■ STATED EXERCISE:
Copy the lines starting at the one that contains "Enable the 斑马纹 checkbox" and ending at the last line, replacing "icon" with "symbol" and changing nothing else. Leave the pictures out.

======== DATASET CONTENT ========

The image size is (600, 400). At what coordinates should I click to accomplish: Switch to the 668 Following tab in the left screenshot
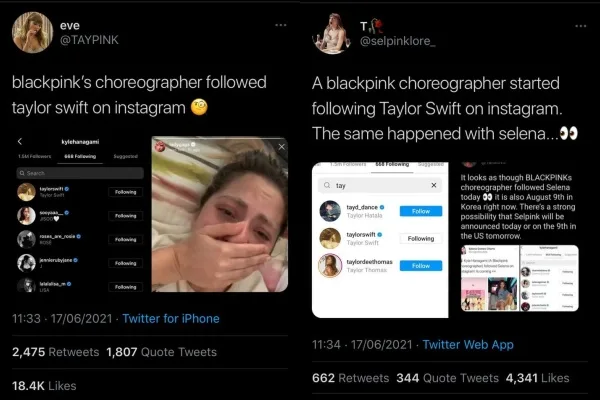coord(83,158)
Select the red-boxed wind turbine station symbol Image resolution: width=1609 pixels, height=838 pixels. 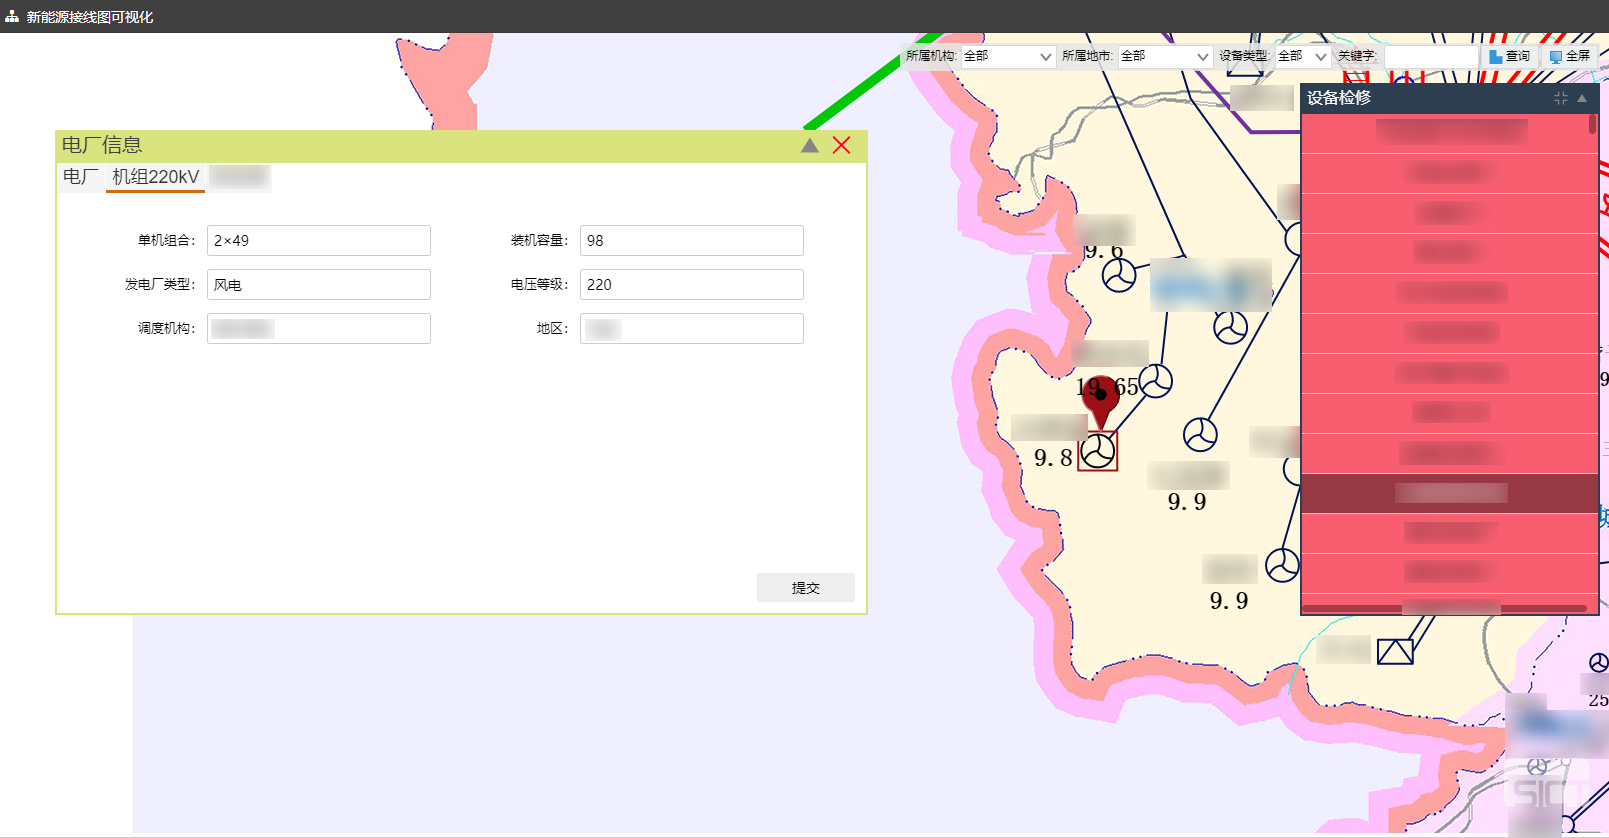(1097, 451)
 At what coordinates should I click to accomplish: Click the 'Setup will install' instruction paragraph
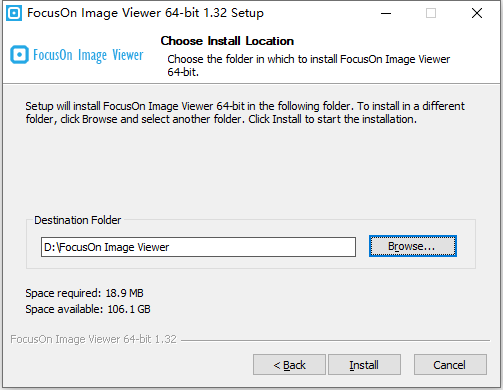click(245, 112)
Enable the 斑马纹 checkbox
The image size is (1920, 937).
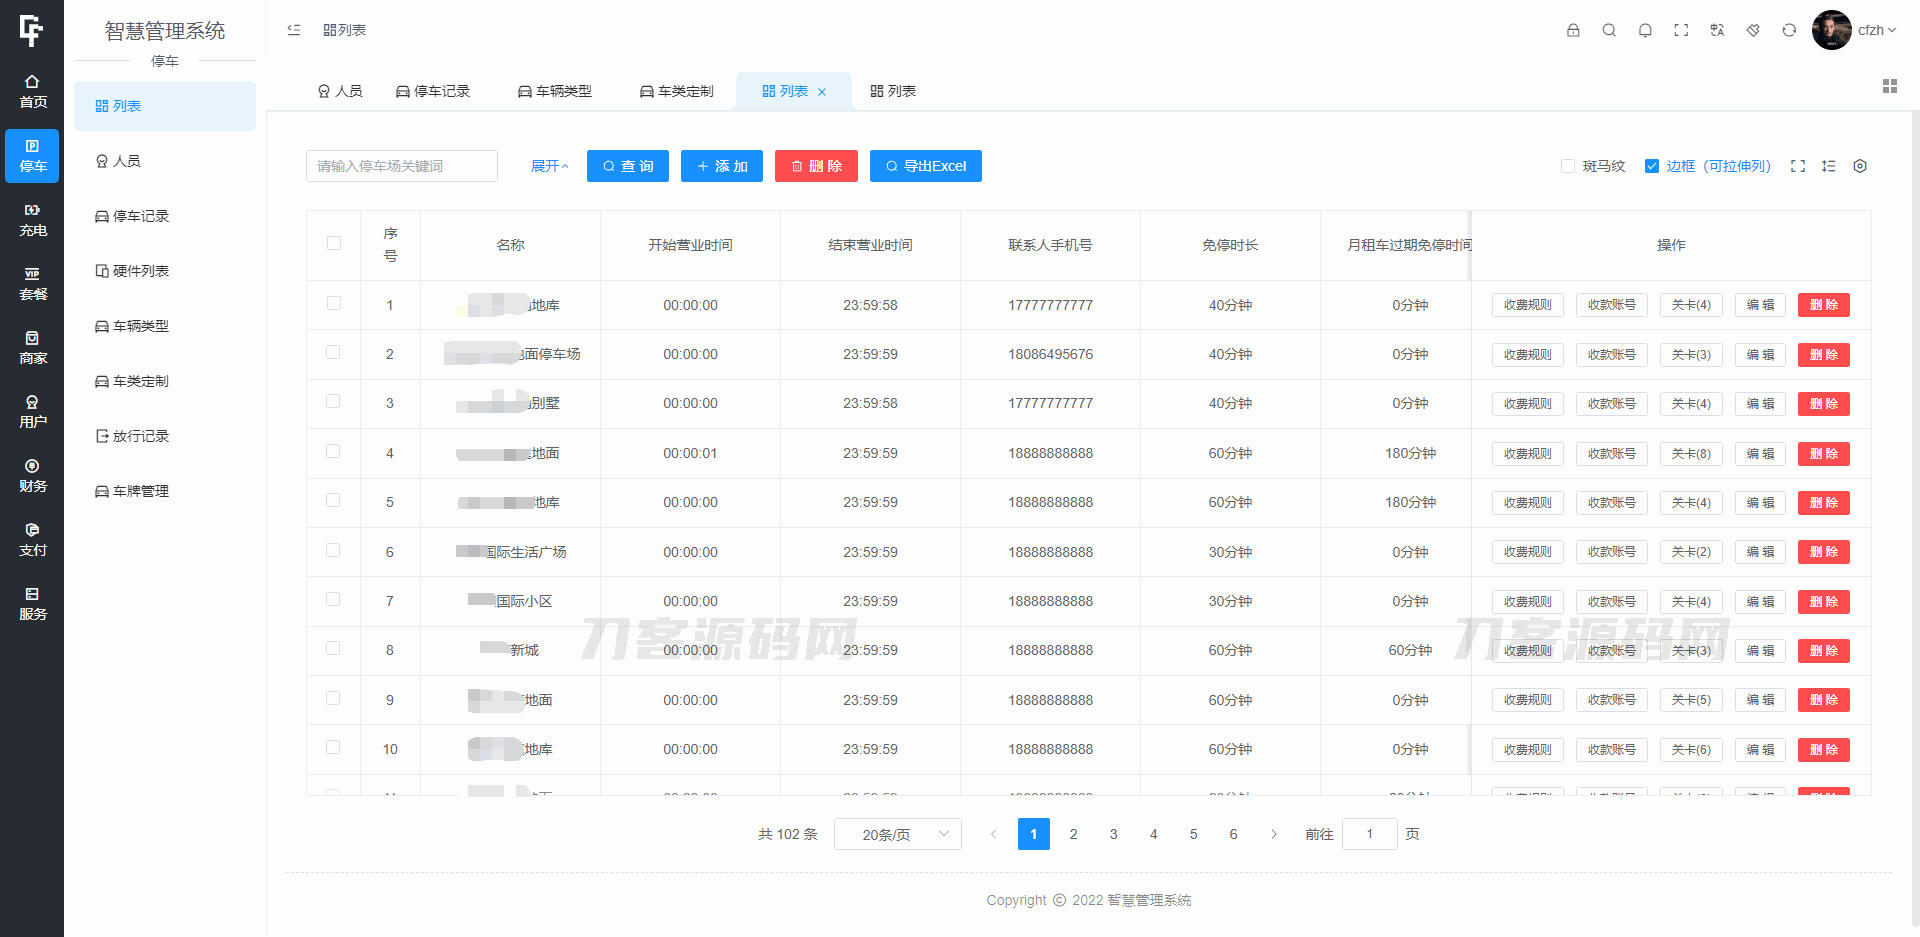pos(1568,166)
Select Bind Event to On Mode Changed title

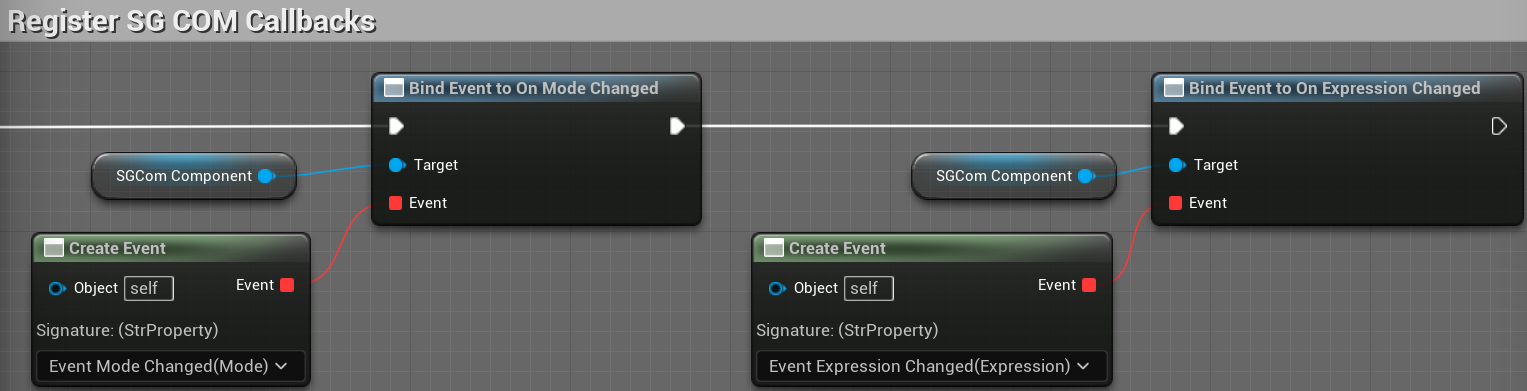click(534, 88)
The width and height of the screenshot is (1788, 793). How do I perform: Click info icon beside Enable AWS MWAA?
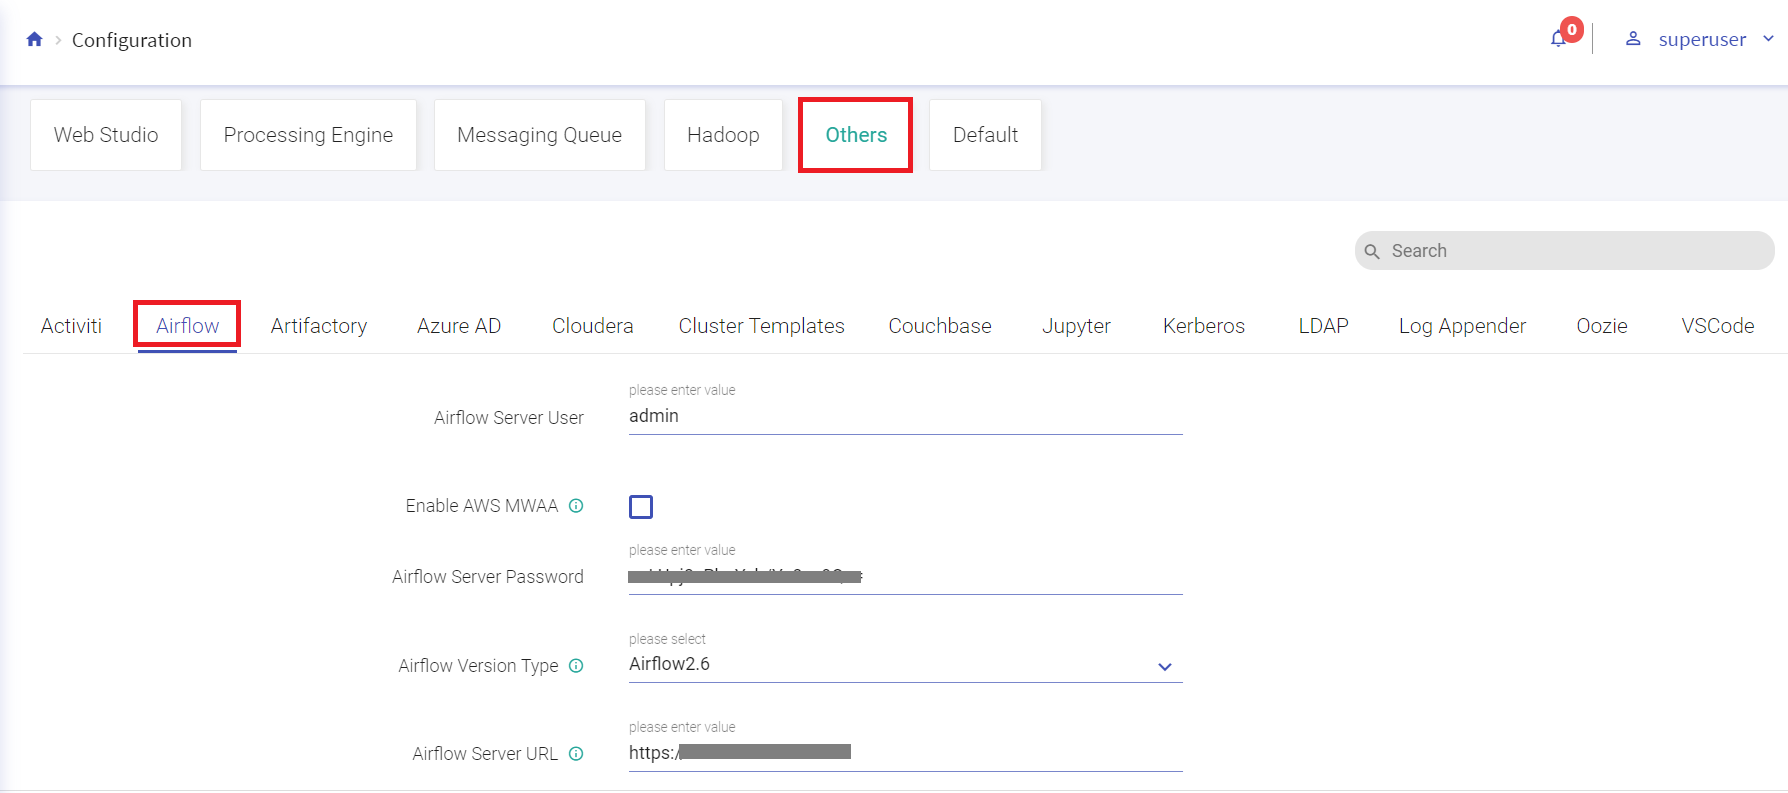[576, 506]
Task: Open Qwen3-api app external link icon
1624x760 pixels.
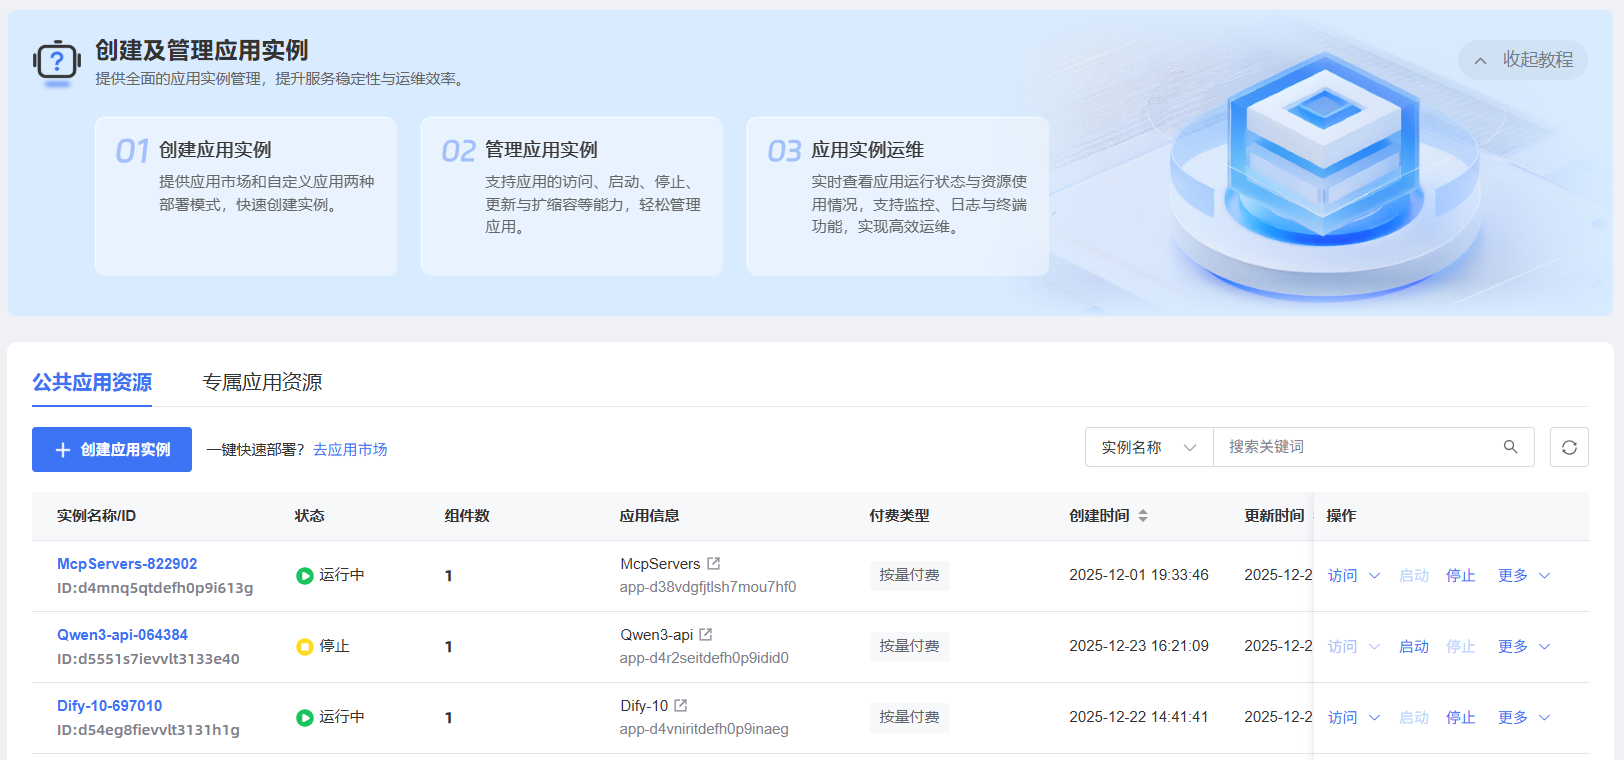Action: (705, 635)
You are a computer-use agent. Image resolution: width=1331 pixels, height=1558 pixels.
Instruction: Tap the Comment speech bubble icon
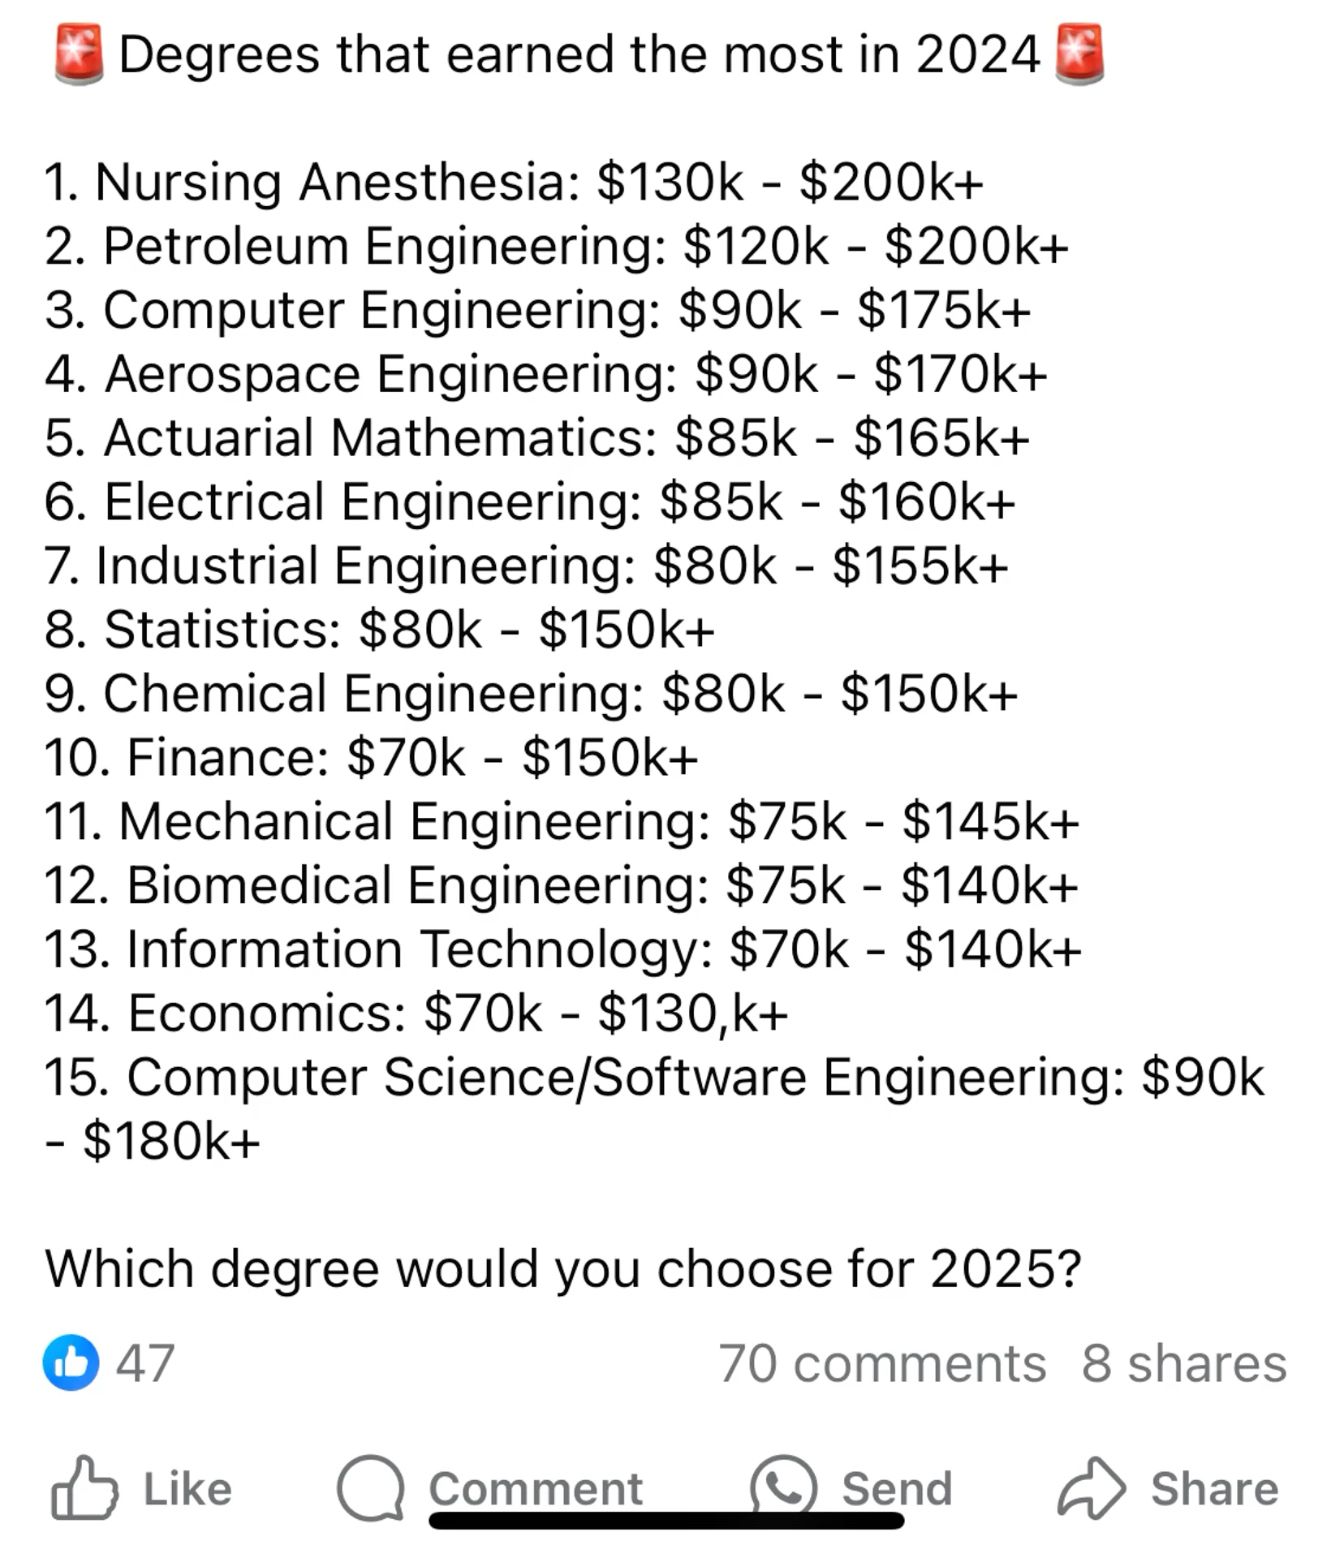pyautogui.click(x=371, y=1487)

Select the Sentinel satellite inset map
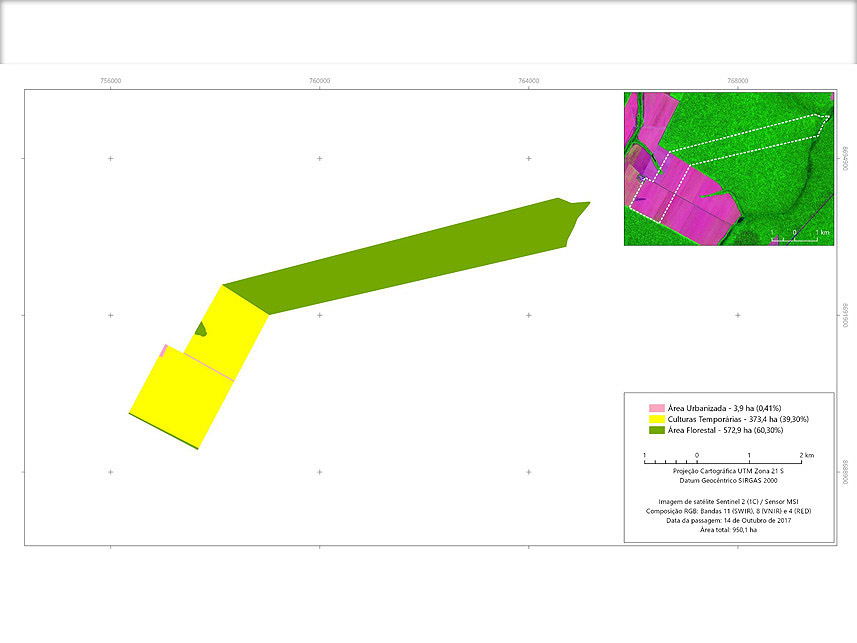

========

■ SOLUTION FOR THIS EXERCISE:
Enable the 斑马纹 checkbox
The image size is (1920, 937).
pos(1568,166)
Select Bind Event to On Mode Changed title

click(534, 88)
The width and height of the screenshot is (1788, 793). How do I perform: Click info symbol beside Enable AWS MWAA?
[576, 506]
Task: Open Qwen3-api app external link symbol
1624x760 pixels.
Action: (705, 635)
You are a computer-use agent. Image resolution: width=1331 pixels, height=1558 pixels.
Instruction: Tap the Comment speech bubble symbol
pyautogui.click(x=371, y=1487)

Select the Sentinel satellite inset map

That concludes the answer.